Henrik Steffen wrote:

hi tom,

ok, I understand this.

But: There is ONLY postgres running on this particular
machine. And it's mostly when backup (dumpall) and/or
vacuuming/reindexing is going on.

In my opinion, postgresql does something on my machine
that leads to these complete system lockups.

It sounds like the system lockups are occuring perhaps due to disk I/O, with PostgreSQL being the program causing the
disk load past what the system handles.

How much load does this system normally have, when there aren't dumps/vacuums/reindexes going on? Trying to understand
how much load your system normally copes with before locking up.

?

As a thought, if this is really being caused by disk I/O loads, then it might be able to trigger it on demand with disk
benchmarking programs (just an idle thought). That could be useful to know about.

Regards and best wishes,

Justin Clift

--
"My grandfather once told me that there are two kinds of people: those
who work and those who take the credit. He told me to try to be in the
first group; there was less competition there."
- Indira Gandhi

#12Jan Weerts
j.weerts@i-views.de
In reply to: Henrik Steffen (#10)
Re: Total crash of my db-server

Hi Steffen!

the whole computer crashes.

it'S mostly during dumpalls (backup) and/or vacuuming
or reindexing...

From my experience with two different machines: We had this behaviour

on two servers under linux. Both of them were running postgres, but
database load did not necessarily coincide with a dead system.

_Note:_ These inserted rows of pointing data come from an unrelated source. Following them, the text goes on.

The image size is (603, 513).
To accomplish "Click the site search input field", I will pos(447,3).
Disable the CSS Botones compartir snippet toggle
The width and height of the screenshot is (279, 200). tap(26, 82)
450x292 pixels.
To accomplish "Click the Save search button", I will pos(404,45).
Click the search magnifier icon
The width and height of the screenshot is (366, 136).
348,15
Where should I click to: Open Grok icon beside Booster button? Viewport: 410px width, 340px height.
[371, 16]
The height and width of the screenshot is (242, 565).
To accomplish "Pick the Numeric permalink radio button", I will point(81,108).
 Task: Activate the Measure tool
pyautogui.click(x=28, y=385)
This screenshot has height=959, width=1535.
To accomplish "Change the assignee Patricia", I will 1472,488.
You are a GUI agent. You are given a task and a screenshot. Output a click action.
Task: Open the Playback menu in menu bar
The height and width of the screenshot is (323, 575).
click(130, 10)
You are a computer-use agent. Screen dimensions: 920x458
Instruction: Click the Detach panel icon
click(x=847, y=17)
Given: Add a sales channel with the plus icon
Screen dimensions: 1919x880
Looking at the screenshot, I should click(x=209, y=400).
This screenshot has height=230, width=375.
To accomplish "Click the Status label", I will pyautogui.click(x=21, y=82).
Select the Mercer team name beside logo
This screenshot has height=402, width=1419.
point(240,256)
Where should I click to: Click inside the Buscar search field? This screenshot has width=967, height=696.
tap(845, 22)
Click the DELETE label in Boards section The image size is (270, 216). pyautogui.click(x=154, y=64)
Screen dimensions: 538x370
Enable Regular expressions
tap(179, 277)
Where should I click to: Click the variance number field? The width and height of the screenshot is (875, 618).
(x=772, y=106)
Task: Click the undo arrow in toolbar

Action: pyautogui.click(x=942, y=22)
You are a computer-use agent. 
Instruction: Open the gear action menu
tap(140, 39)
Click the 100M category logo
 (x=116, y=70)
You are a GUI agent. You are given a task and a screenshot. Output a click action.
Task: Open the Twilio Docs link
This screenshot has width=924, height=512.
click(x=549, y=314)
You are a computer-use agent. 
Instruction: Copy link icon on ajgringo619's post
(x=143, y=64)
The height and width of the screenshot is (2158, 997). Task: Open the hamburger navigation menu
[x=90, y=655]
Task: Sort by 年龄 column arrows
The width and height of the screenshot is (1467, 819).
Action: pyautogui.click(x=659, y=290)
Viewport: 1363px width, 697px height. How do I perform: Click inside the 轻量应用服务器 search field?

After some problems we found out, that both cases could be solved with
different RAM configurations. The first machine was two years in use
and suddenly started to reboot during the day (not after hours). We
suspected an attack or broken hard drives. In the end we changed the
RAM and since then it is happily humming in its rack.

The second machine was brand-new and we wanted to put one gig of ram
in two dimm sockets. The machine was set up and postgres installed.
When we started to test the database and load the system we got kernel
panics or a totally unresponsive machine. In the end after a lot of
testing we removed one of the RAM modules and since then it is running
with just half a gig (which suffices for the application we will be
using it for). Different software based RAM tests showed varying
results on each run, not reproducable. We suspect the chipset to be
broken in this respect despite its claimed ability to use these
modules.

So my guess here is, that since postgres is not running as root, it
cannot really "destroy" the kernel or anything vital. For this kind of
breakdown I usually blame Windows, but since this is Linux, I really
do suspect the hardware. Even if you are not experiencing this the
first time as you said in another post. Are the other machines loaded
(cpu and ram) by other applications or only postgres? If only
postgres, try some other ram and cpu consuming app and load the
machine heavily.

HTH
Jan
p.s.: we once had a temp, who we supect to have zapped two ram
modules and two mainboards in just one month. And since the
first case proves aging of ram, I am prepared to blame hardware
in some cases.

#13Henrik Steffen
steffen@city-map.de
In reply to: Henrik Steffen (#1)
Re: Total crash of my db-server

Hi Justin,

average load is usually somewhat around 0.5,
at higher load there is sometimes even 3.0 or up to 7.0

it's a dedicated postgresql-machine. all accesses are made
by a webserver in the same subnet. There are about 15.000
daily users. Each request to the webserver triggers one or
more accesses to the database (using persistent connections,
mod_perl, squid as a proxy, etc.)

The webserver is set to MaxClients == 40 ... this limit has
as far as I can say never been reached before. So there should
never be more than 40 concurrent postgresql-processes.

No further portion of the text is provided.